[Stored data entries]
----------------
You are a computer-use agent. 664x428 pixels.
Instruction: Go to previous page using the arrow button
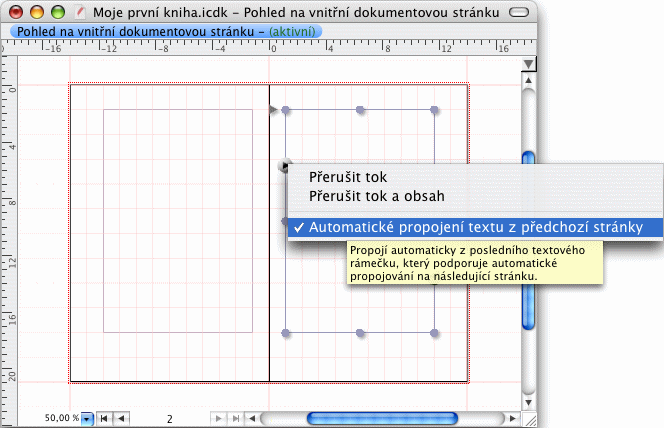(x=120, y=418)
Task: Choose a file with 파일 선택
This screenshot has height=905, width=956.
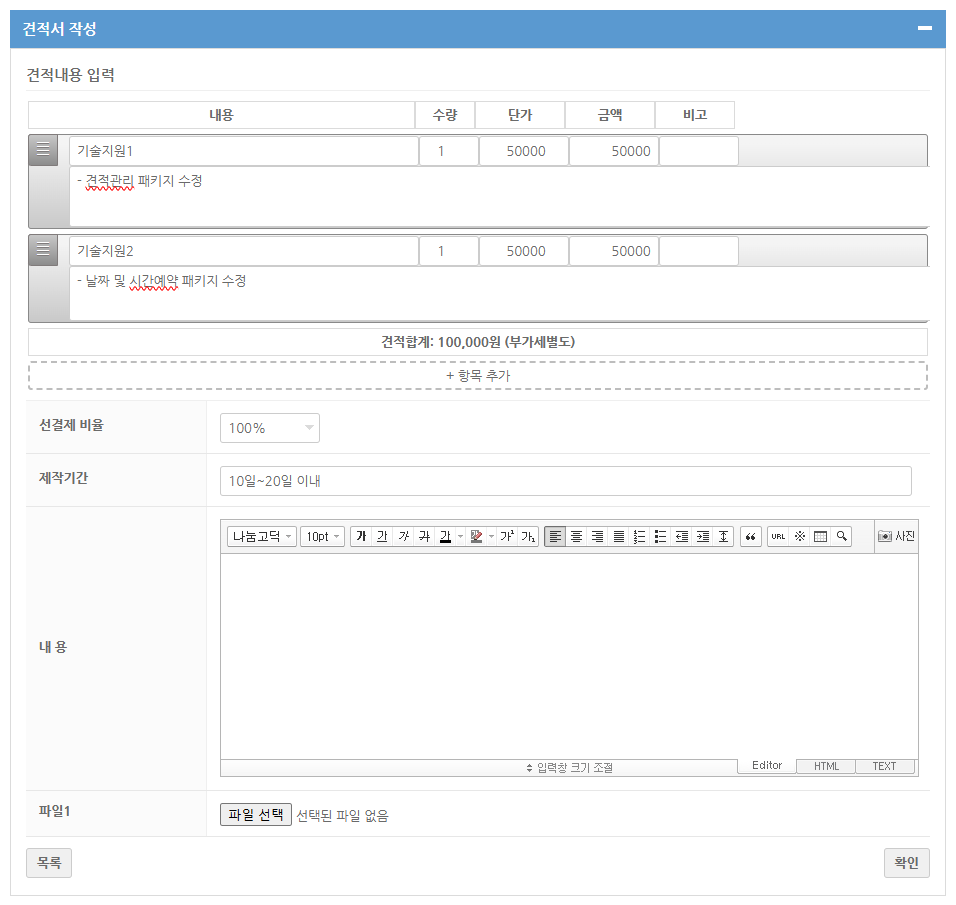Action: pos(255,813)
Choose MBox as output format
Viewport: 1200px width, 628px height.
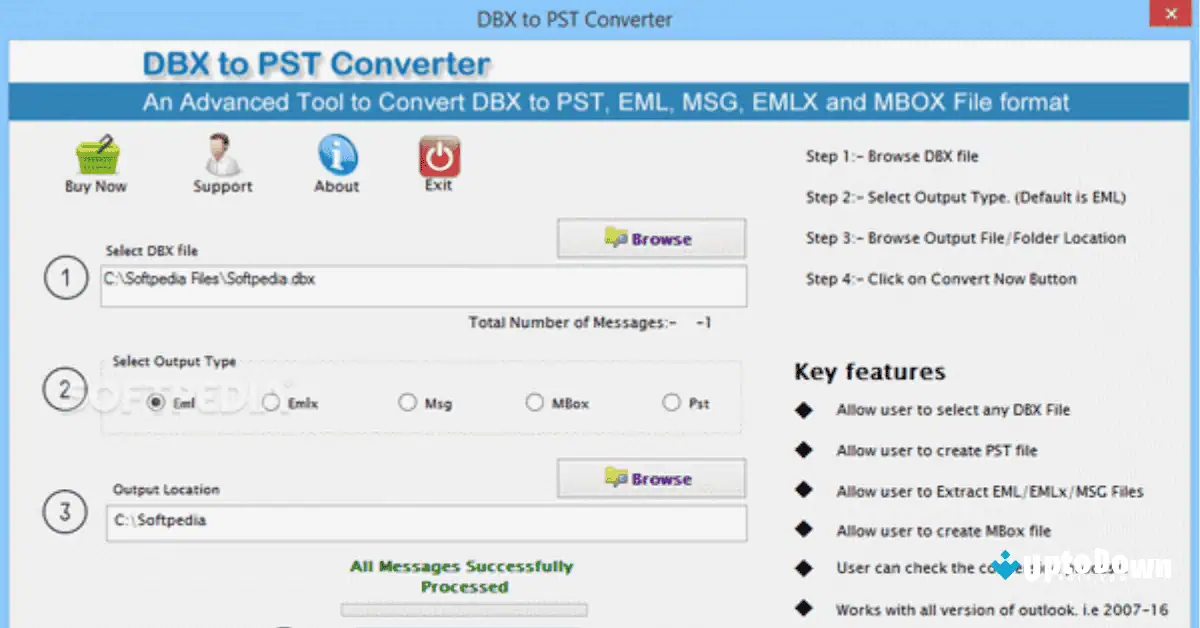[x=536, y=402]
----------------
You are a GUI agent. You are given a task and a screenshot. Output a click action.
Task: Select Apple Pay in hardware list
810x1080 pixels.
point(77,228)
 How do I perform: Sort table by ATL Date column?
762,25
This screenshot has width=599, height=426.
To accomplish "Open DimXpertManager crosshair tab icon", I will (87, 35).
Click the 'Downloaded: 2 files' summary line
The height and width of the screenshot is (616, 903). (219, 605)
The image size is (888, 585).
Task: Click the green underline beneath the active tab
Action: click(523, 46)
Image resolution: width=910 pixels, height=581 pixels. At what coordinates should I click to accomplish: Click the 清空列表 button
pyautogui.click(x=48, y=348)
----------------
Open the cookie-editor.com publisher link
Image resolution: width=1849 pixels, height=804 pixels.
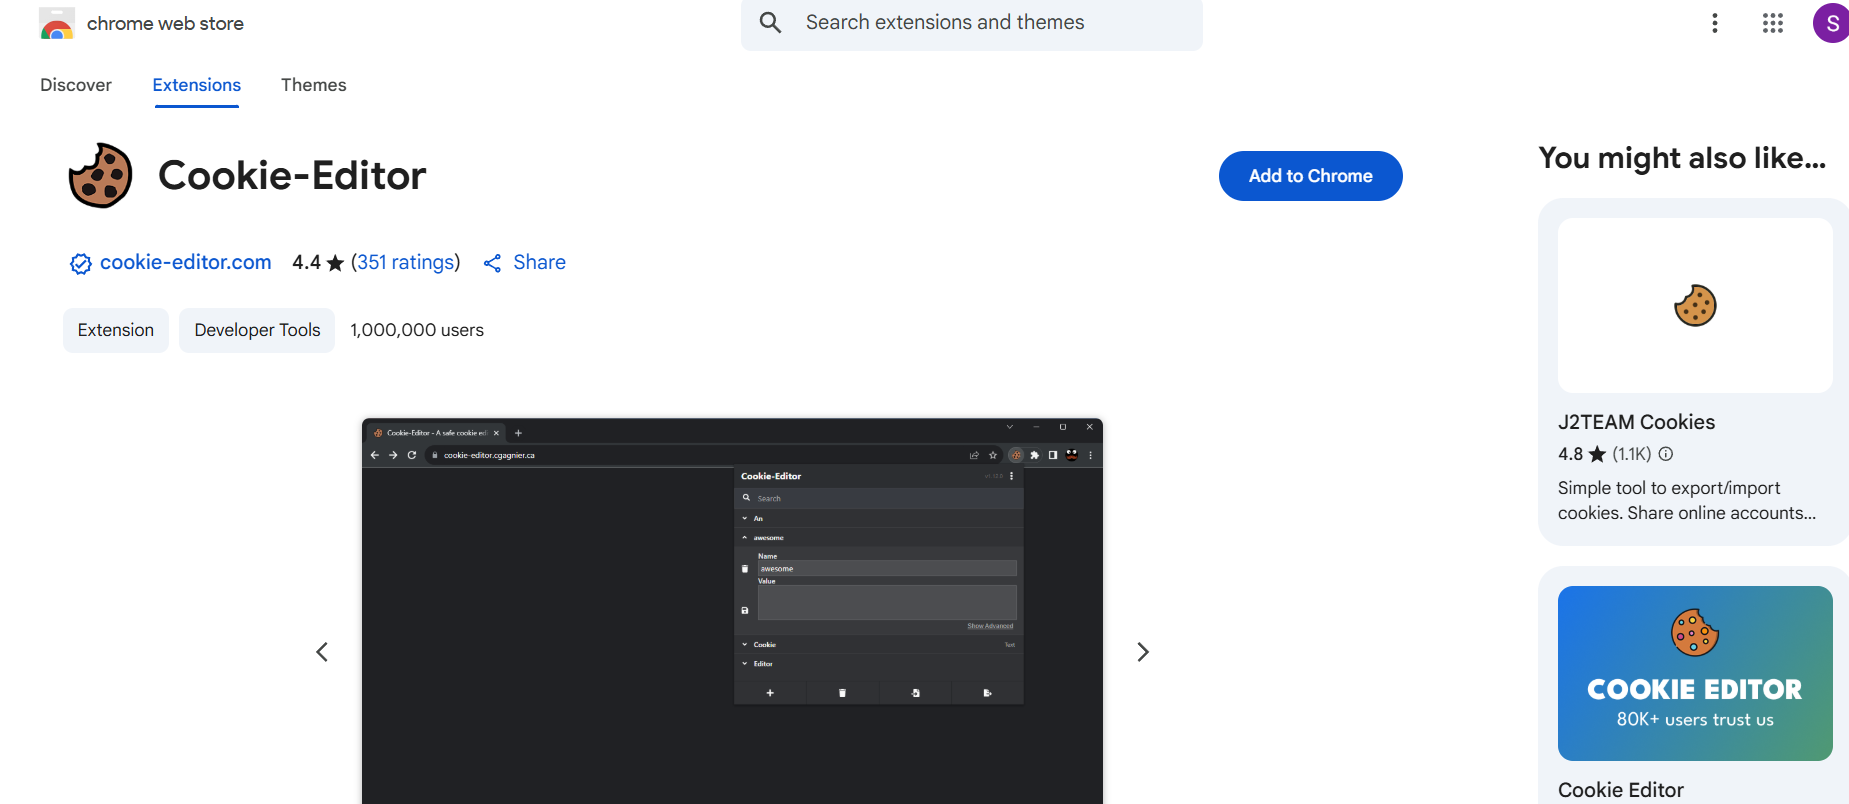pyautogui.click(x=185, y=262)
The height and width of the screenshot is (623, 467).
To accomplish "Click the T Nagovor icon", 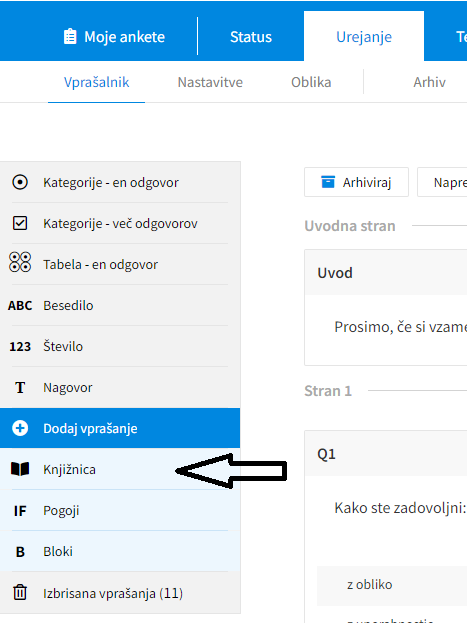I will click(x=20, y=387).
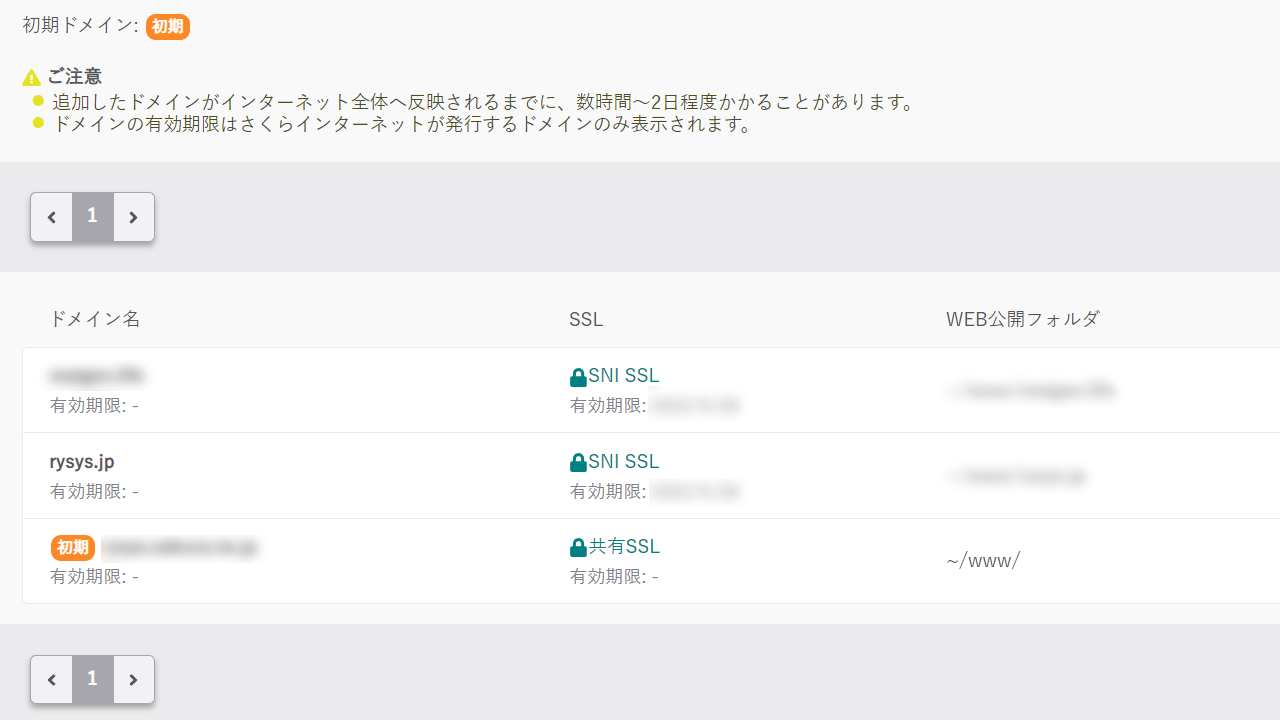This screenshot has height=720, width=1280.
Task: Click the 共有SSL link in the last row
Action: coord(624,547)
----------------
=== EXERCISE REQUIREMENTS ===
How many lines of these entries contain the string "Open"? Reply with the number alone.

=== EXERCISE RESULT ===
2